§ Set exercise A:
Print the stretch of the passage on the Las Vegas culture from "Subsequent research has" through "its early introduction.", reproducing it word for word.
§ Set exercise B:
Answer the following questions using the passage on the Las Vegas culture.
(i) At which two sites did interments take place once burials became centralized?
(ii) By approximately what date does archaeological evidence indicate maize was being cultivated in the Las Vegas area?
(iii) Which culture appears on the Santa Elena Peninsula around 3500 BCE?

§ Excerpt:
>>>>

This move toward sedentism was likely a key factor in the increased cultivation of plants. A more settled existence would have fostered stronger community bonds and increased reliance on collective labor for hunting, gathering, and tending crops. Food sharing within the community represents an early form of the reciprocity that became a hallmark of later Andean cultures.

Material culture included tools made from stone and bone, including points and a possible spatula that may have been used in net or textile production. They also utilized organic materials like shell, wood, bamboo, reeds, and bark to make tools and containers.

Burial customs changed significantly. Interments became centralized, occurring only at the two major sites (Sites 80 and 66/67), with remains transported there for burial or reburial. This practice suggests these sites had evolved into base camps and ceremonial centers, while smaller sites were occupied seasonally. The development of stronger community bonds is reflected in these formal burial practices. Most burials show evidence of complex rituals, including primary and secondary interments. In a typical primary burial, a corpse was placed in a flexed position; later, the bones were often exhumed and reinterred in a secondary burial.

== Agriculture ==

Despite the arid conditions and scarcity of surface water, the Las Vegas people were among the earliest in South America to practice agriculture. It did not replace their existing subsistence strategies but complemented a diet based on fishing, hunting, and foraging.

The earliest domesticated crops appear to have been bottle gourd (calabash) and leren (Calathea allouia), a tropical root crop not native to the peninsula, with evidence of cultivation dating to around 7000 BCE. A semi-domesticated variety of squash may have been cultivated even earlier, with phytolith evidence pushing its presence back to 8000 BCE. Perhaps most surprising is the early presence of maize, which originated in Mexico. Archaeological evidence indicates maize was being cultivated in the Las Vegas area by approximately 4600 BCE.

Subsequent research has suggested even earlier dates for plant cultivation. A 2008 study by Zarrillo et al. indicated that agriculture in the region began by approximately 9000 BCE, with maize present by 5500 BCE. As the study states:

"Maize was introduced to Ecuadorian coastal populations already familiar with plant cultivation. At the preceramic Vegas site (OGSE-80), phytolith assemblages, which included bottle gourd (Lagenaria spp.), the root crop llerén (Calathea spp.), and domesticated-size squash phytoliths, were directly dated to 11,210–9,900 cal B.P., with maize present in directly dated phytolith assemblages to ≈7500 cal B.P."

More recently, Piperno has reported dates for maize use by the Las Vegas culture at c. 8053-7818 cal. BP (approximately 6100-5870 BCE), further confirming its early introduction.

===Other early maize in the area===
The route of maize's dispersal in South America remains a subject of scholarly debate, specifically whether it was first introduced and cultivated in the lowlands, mid-elevations, or highlands.

Recent findings suggest maize was dispersed into the upper lowlands of northwest Colombia between 8997-8277 cal. BP, and into the mid-elevation forests of the Colombian Andes by 8000-7600 cal. BP.

In the 21st century, investigations at the Cubilán site in the Oña Canton of Ecuador's highlands provided the oldest evidence of maize in the South American highlands. Microbotanical studies recovered maize starches from stone tools in contexts dated to 8078-7959 cal. BP (approximately 6130-6010 BCE).

== End of Las Vegas ==

The archaeological record indicates a hiatus in human presence on the Santa Elena Peninsula for roughly a millennium after 4600 BCE. Around 3500 BCE, the Valdivia culture appears in the same region. The fate of the Las Vegas people remains unknown.

<<<<

§ Provided records:
>>>>

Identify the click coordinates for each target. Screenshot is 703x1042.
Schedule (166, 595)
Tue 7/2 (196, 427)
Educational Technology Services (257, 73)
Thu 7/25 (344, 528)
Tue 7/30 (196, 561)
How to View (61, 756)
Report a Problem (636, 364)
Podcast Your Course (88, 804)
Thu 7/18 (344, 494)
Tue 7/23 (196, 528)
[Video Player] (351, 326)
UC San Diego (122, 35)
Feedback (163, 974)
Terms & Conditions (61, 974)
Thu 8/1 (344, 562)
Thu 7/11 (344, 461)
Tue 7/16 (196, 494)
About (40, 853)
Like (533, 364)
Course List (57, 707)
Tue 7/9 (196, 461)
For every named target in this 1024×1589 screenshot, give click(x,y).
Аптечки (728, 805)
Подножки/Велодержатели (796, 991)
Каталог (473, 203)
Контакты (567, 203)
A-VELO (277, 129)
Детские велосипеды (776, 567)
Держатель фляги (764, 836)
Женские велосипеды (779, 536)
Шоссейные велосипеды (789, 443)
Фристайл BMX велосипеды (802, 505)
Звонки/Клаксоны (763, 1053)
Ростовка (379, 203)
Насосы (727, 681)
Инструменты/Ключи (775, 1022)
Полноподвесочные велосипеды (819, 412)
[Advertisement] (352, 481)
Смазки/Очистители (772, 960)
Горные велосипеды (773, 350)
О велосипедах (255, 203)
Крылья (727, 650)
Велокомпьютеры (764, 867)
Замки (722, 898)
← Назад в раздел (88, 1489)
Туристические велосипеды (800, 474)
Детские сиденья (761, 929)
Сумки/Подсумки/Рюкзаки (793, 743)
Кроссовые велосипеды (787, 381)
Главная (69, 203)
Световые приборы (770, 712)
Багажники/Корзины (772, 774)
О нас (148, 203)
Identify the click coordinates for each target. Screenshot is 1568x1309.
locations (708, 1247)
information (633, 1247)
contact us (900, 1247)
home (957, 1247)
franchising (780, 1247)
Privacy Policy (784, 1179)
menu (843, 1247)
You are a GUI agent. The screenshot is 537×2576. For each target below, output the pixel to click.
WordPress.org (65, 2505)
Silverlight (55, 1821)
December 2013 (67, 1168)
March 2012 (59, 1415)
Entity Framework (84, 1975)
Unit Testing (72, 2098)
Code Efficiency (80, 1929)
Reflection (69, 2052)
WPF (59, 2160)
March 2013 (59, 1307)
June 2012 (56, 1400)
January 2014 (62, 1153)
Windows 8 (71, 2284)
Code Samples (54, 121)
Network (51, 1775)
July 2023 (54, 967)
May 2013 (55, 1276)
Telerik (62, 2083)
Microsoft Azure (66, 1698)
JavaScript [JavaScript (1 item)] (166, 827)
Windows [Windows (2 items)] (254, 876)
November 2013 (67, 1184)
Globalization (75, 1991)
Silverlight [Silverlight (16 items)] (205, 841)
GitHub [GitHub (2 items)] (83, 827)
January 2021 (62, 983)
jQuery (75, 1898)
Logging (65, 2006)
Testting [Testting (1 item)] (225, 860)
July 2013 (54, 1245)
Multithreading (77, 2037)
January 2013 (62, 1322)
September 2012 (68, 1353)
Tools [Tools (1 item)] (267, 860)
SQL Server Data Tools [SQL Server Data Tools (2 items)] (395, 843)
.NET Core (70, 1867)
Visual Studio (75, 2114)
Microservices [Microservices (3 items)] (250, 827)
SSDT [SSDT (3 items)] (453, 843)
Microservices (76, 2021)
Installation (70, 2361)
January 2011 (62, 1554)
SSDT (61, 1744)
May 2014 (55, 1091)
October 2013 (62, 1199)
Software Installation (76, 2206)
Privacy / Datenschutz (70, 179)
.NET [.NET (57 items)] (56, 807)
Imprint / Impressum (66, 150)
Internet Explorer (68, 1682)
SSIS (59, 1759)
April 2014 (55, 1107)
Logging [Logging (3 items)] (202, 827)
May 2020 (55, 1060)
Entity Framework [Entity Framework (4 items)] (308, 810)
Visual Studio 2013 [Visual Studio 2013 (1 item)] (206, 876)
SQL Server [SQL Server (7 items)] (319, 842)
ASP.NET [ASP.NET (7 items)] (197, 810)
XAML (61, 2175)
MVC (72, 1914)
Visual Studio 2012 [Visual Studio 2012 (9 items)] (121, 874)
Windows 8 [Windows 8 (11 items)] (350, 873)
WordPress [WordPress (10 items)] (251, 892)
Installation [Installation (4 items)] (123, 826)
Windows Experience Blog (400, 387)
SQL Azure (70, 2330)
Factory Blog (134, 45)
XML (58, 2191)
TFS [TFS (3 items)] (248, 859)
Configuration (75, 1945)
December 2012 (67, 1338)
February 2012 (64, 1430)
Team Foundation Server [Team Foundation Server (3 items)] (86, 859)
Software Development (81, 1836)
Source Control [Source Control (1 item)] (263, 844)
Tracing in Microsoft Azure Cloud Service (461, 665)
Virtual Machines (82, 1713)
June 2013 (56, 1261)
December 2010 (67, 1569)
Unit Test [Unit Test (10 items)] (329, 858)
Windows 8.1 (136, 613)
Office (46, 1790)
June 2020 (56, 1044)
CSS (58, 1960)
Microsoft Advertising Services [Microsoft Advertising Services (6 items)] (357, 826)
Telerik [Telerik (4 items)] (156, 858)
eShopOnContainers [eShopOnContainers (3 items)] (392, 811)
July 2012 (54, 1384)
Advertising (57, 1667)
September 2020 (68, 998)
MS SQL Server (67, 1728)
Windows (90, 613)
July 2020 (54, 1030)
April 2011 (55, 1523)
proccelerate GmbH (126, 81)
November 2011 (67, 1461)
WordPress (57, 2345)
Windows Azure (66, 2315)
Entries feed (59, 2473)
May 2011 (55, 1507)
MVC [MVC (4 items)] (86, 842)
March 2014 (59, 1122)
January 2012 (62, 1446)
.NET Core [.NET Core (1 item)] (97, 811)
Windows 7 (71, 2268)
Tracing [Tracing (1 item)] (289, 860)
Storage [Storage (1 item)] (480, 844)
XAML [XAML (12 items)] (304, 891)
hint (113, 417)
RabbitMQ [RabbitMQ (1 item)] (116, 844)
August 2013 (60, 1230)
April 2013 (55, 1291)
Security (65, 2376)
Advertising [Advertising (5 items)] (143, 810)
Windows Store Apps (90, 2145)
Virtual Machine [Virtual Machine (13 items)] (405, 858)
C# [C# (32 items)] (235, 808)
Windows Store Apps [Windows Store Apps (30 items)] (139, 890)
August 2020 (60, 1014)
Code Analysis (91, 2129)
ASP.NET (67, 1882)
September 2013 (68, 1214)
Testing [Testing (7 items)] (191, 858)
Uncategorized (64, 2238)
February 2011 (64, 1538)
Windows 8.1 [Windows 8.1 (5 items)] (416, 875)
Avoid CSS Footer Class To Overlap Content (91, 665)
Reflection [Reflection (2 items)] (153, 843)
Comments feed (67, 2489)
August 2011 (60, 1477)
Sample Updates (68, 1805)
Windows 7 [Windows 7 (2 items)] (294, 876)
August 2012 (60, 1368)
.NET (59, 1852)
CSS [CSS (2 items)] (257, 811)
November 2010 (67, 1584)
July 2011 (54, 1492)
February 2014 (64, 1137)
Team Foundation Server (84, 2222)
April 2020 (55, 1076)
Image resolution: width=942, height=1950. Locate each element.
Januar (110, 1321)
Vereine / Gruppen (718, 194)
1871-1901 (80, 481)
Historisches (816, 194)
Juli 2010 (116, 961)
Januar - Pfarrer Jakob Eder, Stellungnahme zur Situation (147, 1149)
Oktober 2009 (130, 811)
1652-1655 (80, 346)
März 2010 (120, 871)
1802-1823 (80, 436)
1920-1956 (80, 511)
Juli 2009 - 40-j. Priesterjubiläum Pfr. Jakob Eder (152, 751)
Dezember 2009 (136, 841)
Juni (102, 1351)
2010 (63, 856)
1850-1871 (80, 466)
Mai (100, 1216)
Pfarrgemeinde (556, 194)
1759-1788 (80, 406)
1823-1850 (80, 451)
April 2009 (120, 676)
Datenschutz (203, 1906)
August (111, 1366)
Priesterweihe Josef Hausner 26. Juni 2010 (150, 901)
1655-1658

<<<<

§ Problem solution A:
Subsequent research has suggested even earlier dates for plant cultivation. A 2008 study by Zarrillo et al. indicated that agriculture in the region began by approximately 9000 BCE, with maize present by 5500 BCE. As the study states:

"Maize was introduced to Ecuadorian coastal populations already familiar with plant cultivation. At the preceramic Vegas site (OGSE-80), phytolith assemblages, which included bottle gourd (Lagenaria spp.), the root crop llerén (Calathea spp.), and domesticated-size squash phytoliths, were directly dated to 11,210–9,900 cal B.P., with maize present in directly dated phytolith assemblages to ≈7500 cal B.P."

More recently, Piperno has reported dates for maize use by the Las Vegas culture at c. 8053-7818 cal. BP (approximately 6100-5870 BCE), further confirming its early introduction.

§ Problem solution B:
(i) Sites 80 and 66/67.
(ii) Approximately 4600 BCE.
(iii) The Valdivia culture.